◆ **TASK ITEM**: Your answer must consist of exactly the lines below, starting with the line with "Select the daily tab in Daily New Cases" and going on through the line with "Screen dimensions: 2048x1536", and nothing else.
=== DATASET EXCERPTS ===
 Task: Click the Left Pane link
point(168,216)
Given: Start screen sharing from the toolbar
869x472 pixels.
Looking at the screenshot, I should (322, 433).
===
=== DATASET EXCERPTS ===
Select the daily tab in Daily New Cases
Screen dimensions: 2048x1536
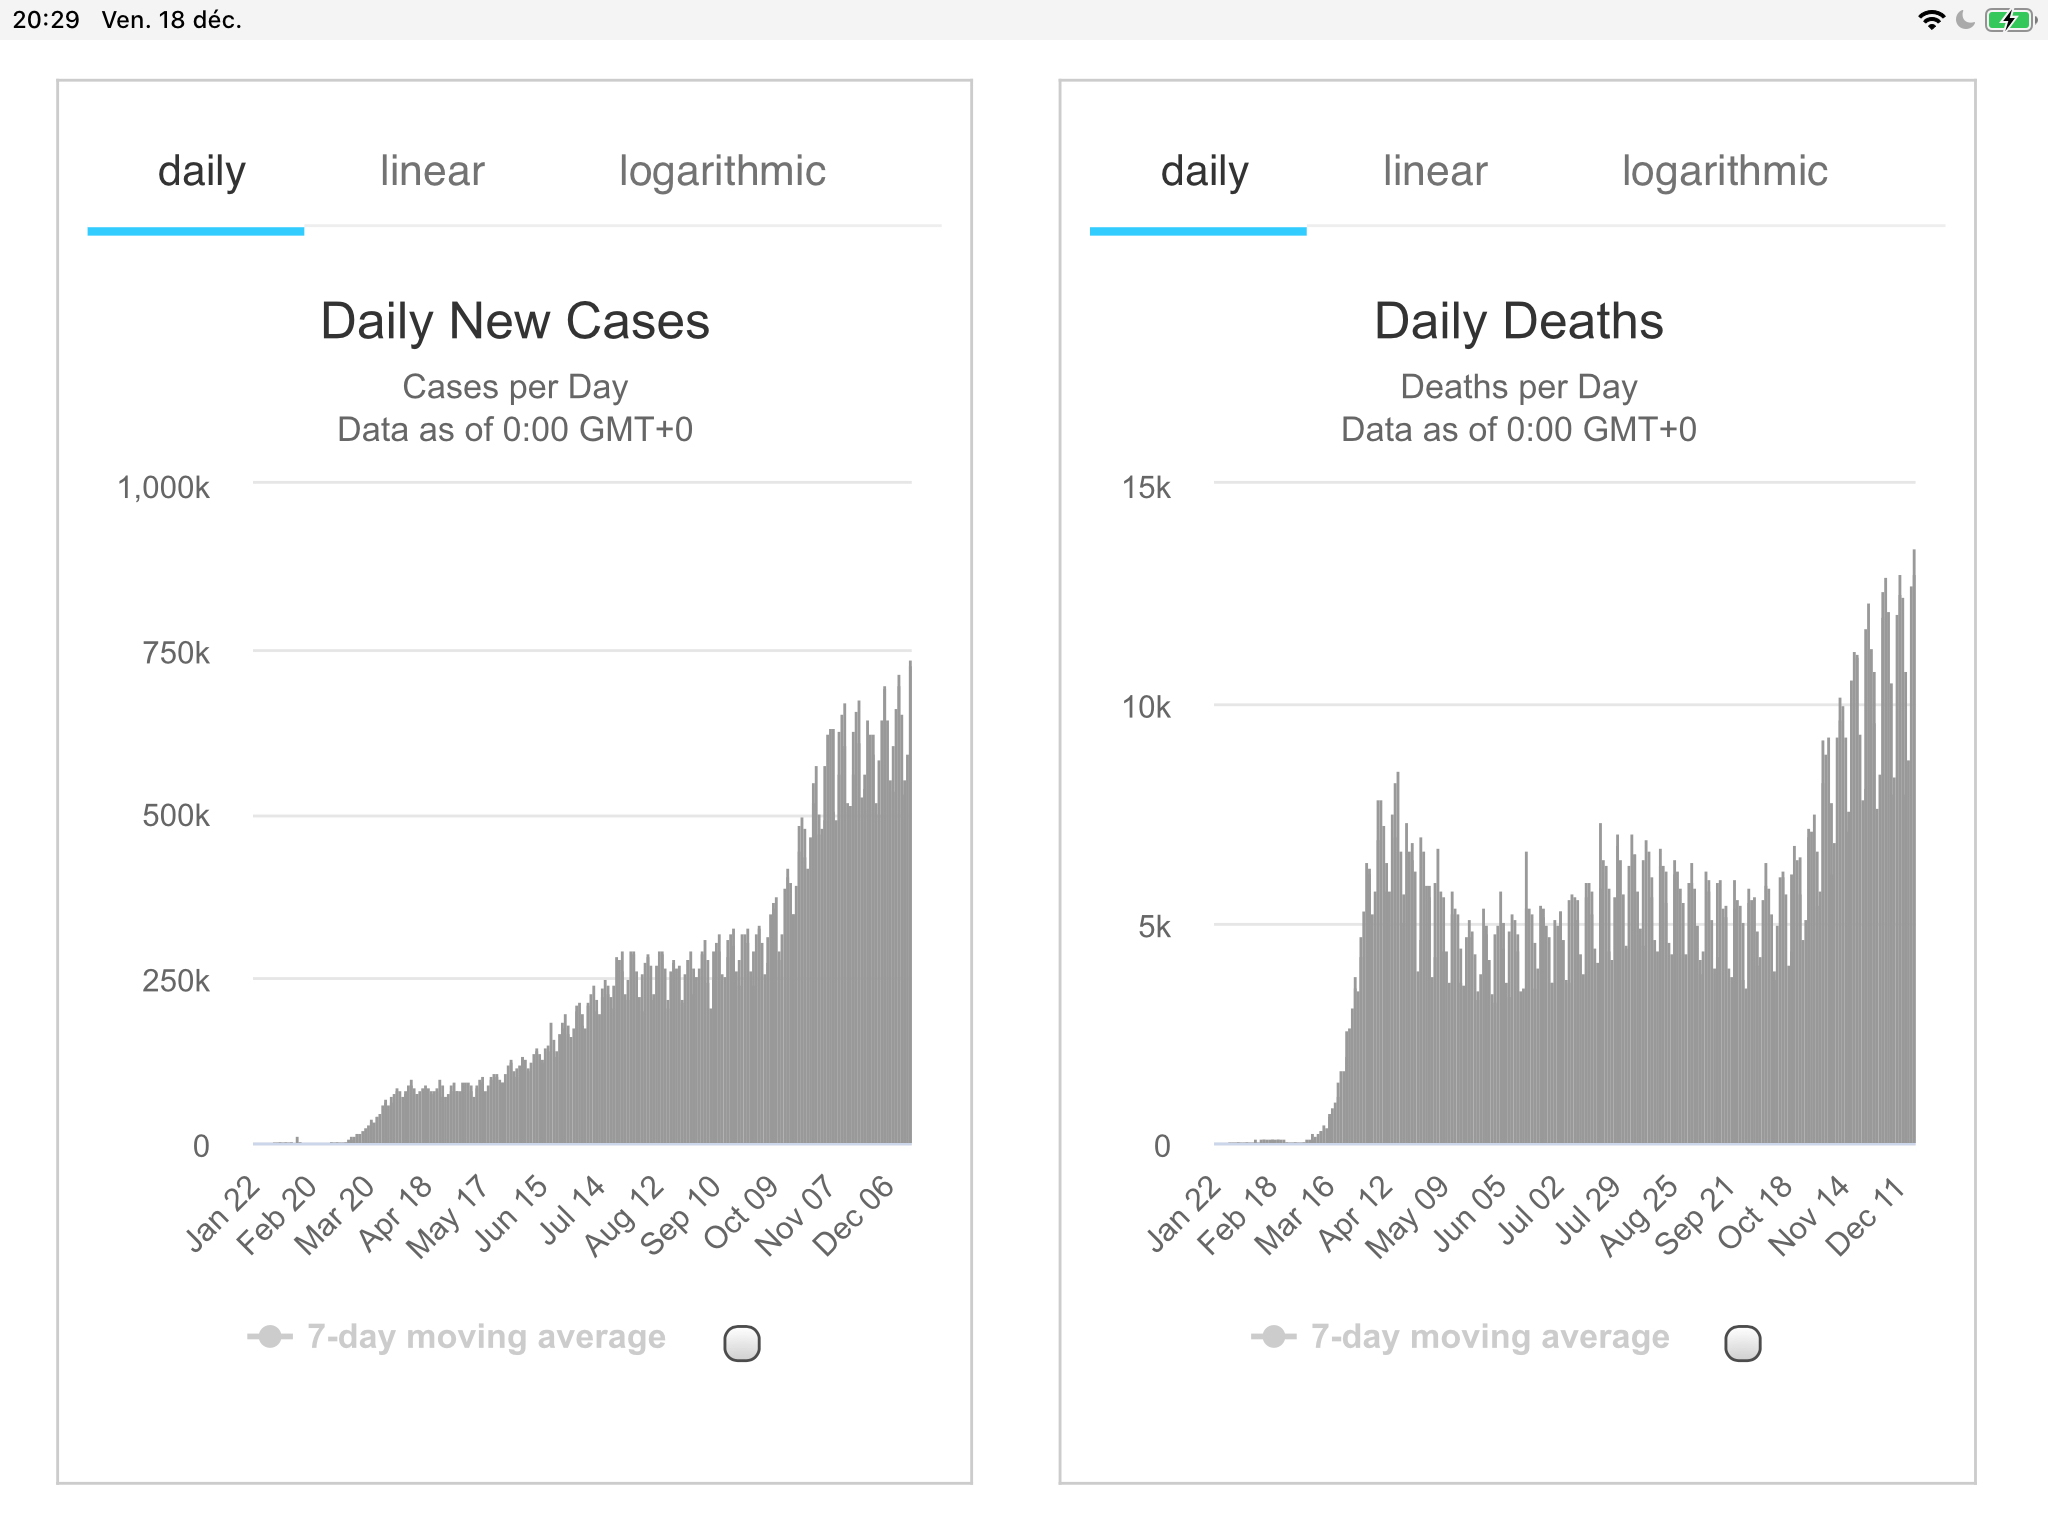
===
◆ **SOLUTION**:
Select the daily tab in Daily New Cases
Screen dimensions: 2048x1536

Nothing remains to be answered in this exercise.